If $f^n$ is the identity map then prove that $f$ is bijection Let $f:A\rightarrow A$ and $f^n=1_A$ where $f^n=\underbrace{f\circ f\circ\cdots\circ f}_\text{n times}$. Prove that $f$ is bijection.
I found some type of proof and it's a contradiction proof but don't quite understand the surjectivity.
If f is not injection then there exist $x_1,x_2\in A$ such that $f(x_1)=f(x_2)$ and $x_1\neq x_2$. Then $f^{n-1}(f(x_1))=f^{n-1}(f(x_2)) \iff f^n(x_1)=f^n(x_2)$. But then $x_1=x_2$ therefore a contradiction.
If f is not surjection then there exist $y\in A$ such that for every $x\in A$ $f(x) \neq y$. This somehow implies that $f(f^{n-1}(z))\neq y$ for every $z\in X$.
There are some steps skipped in the surjectivity proof and honestly not sure how we get contradiction here or how we even got that  $f(x) \neq y \implies f(f^{n-1}(z))\neq y$. Any help is appreciated. 
Also is the injectivity proof reasonable?
 A: Recall: 
Theorem. Let $F \colon A \to B$ and $G \colon B \to C$.


*

*If $G \circ F$ is injective, then $F$ is injective. 

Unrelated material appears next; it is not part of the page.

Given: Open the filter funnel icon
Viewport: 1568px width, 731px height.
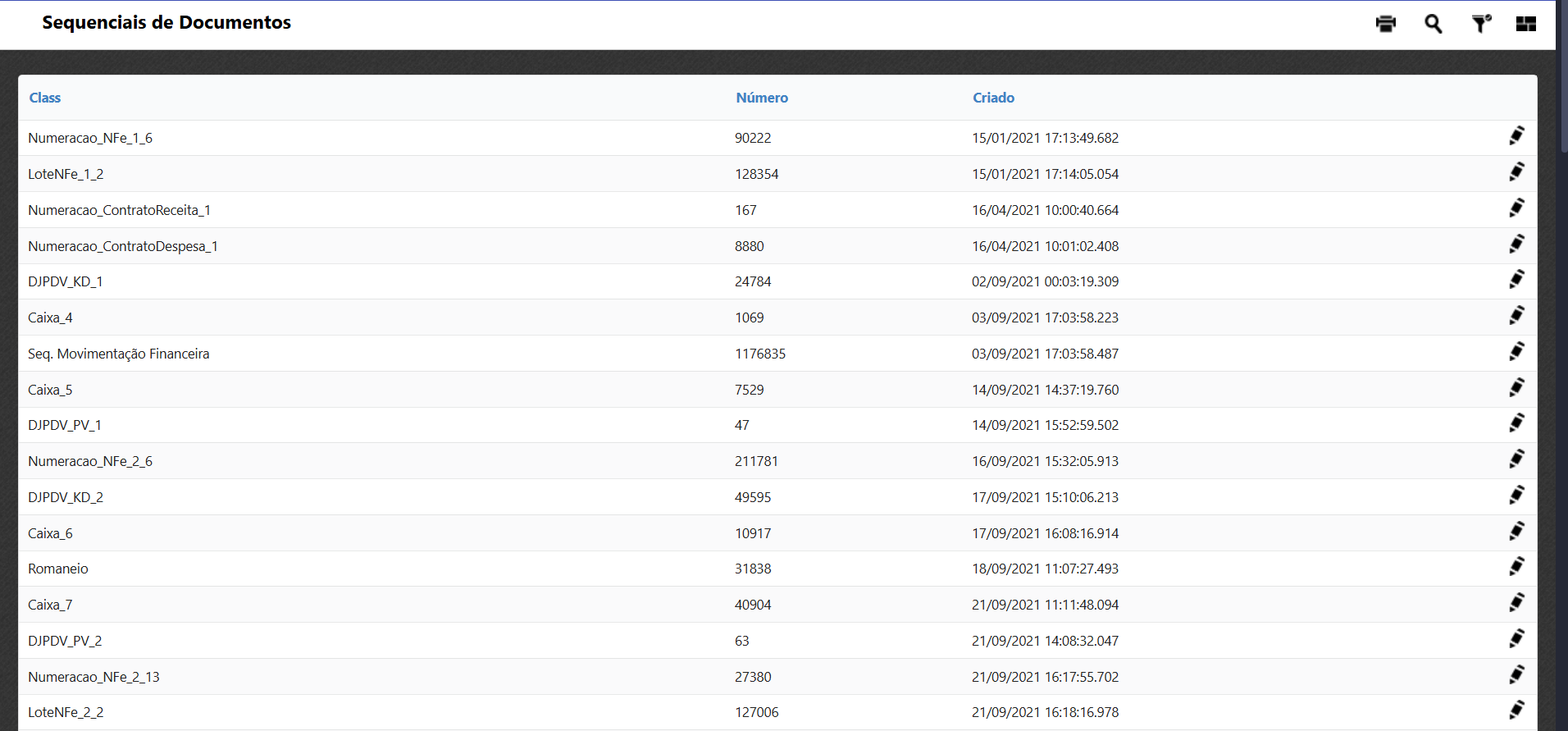Looking at the screenshot, I should 1480,24.
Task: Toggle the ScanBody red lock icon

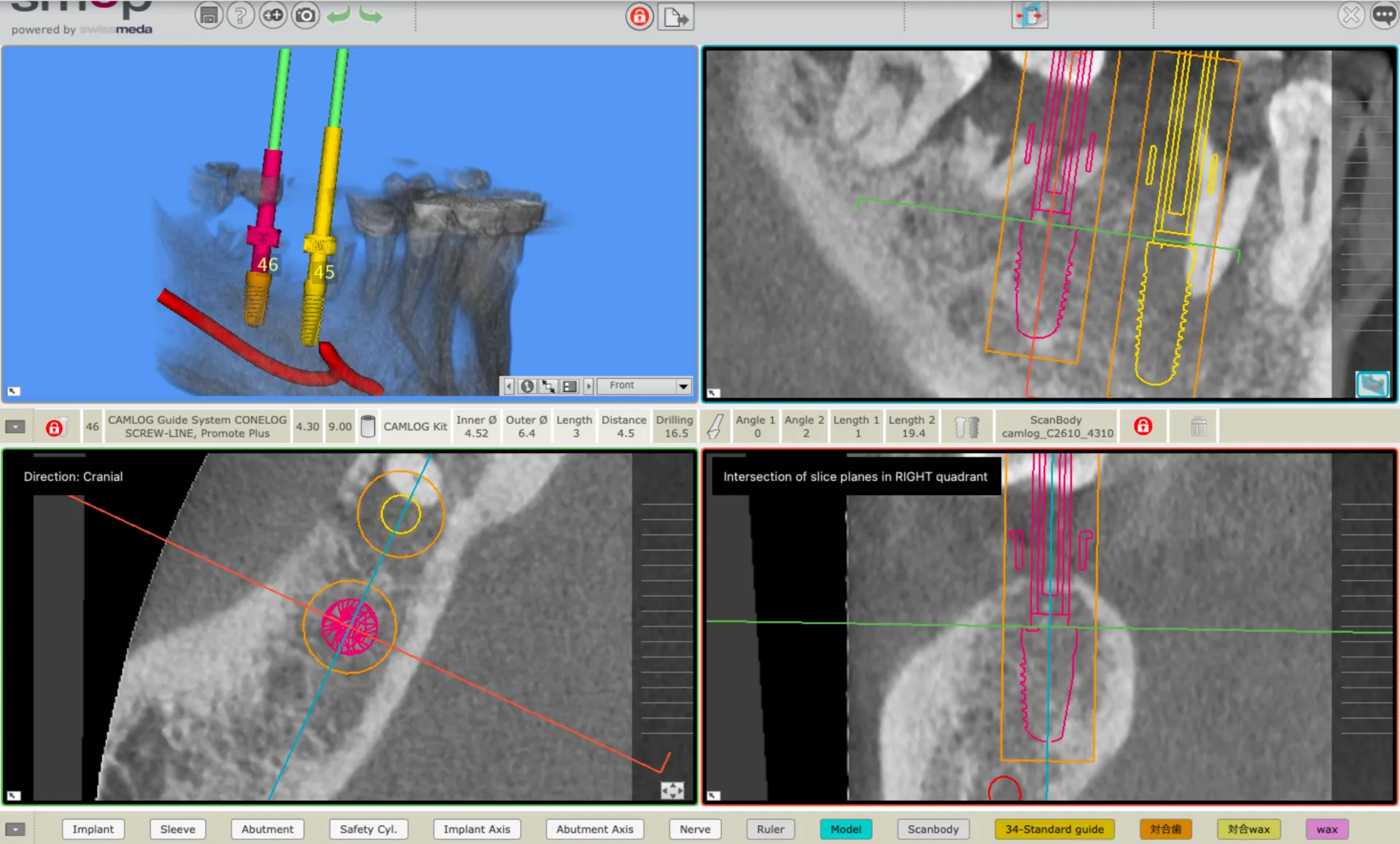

*If $G \circ F$ is surjective, then $G$ is surjective.
Use that theorem for $f \colon A \to A$.


*

*Since $\operatorname{id}_A = f^n = f^{n-1} \circ \color{red}f$ is injective, $f$ is injective.

*Since $\operatorname{id}_A = f^n = \color{red}f \circ f^{n-1}$ is surjective, $f$ is surjective.


Therefore, $f$ is bijective.
A: Note that $f^{n-1}$ is the inverse of $f$. It follows that $f$ is a bijection.
A: Your injection proof is fine.
In your surjection proof, here's a hint for continuing, starting from the equation $f(x) \ne y$: what can you conclude by applying $f$ over and over again to both sides of that equation?
A: I would avoid a proof by contradiction here. In that case, your proof of injectivity becomes:
"Suppose $f(x_1)=f(x_2)$. Then $x_1=f^{n-1}(f(x_1))=f^{n-1}(f(x_2))=x_2$."
For surjectivity: $f^n=\mathrm{id}_A$, so $f(f^{n-1}(y))=y$, meaning $f(x)=y$ where $x=f^{n-1}(y)$.
A: There is no need for contradiction at surjectivity. Since $$f^n(y) = y$$ for each $y$ then however we chose $y$ then $x= f^{n-1}(y)$ will map to $y$: $$f(x)= f(f^{n-1}(y))=f^n(y) = y$$
A: Injectivity looks good, for surjectivity, suppose there exists $a\in A$ so that $f(x)\neq a$   $\forall x\in A$. We know that $f^n(a)=(a)$, which means that $f^{n-1}(a)=b\in A$ is an element so that $f(b)=a$ which is a contraddiction.
A: How about this:
Surjective:
Let $y \in A$.
Need to show that there exists a $x \in A$ with 
$f(x)=y.$
Consider $f^{n-1}(y)$, since $y \in A$,  $f^{n-1}(y)  \in A$.
For this 
$x:= f^{n-1}(y)$ we have $f(x) =y$.
A: To prove that $f$ is surjective, we need to show that for every $y\in{A}$ there exists $x\in{A}$ such that $f(x)=y$. Assume this is not true, i.e. there exists $y\in{A}$ with no $x\in{A}$ that satisfies $f(x)=y$. Then $f(x)\ne{y}$ for every $x\in{A}$. 
Since this applies for all $x\in{A}$, this must apply to $x=f^{n-1}(y)$ as well, i.e. 
$$f(f^{n-1}(y))\ne{y}$$
but $f(f^{n-1}(y))=f^n(y)=y$ so we have a contradiction.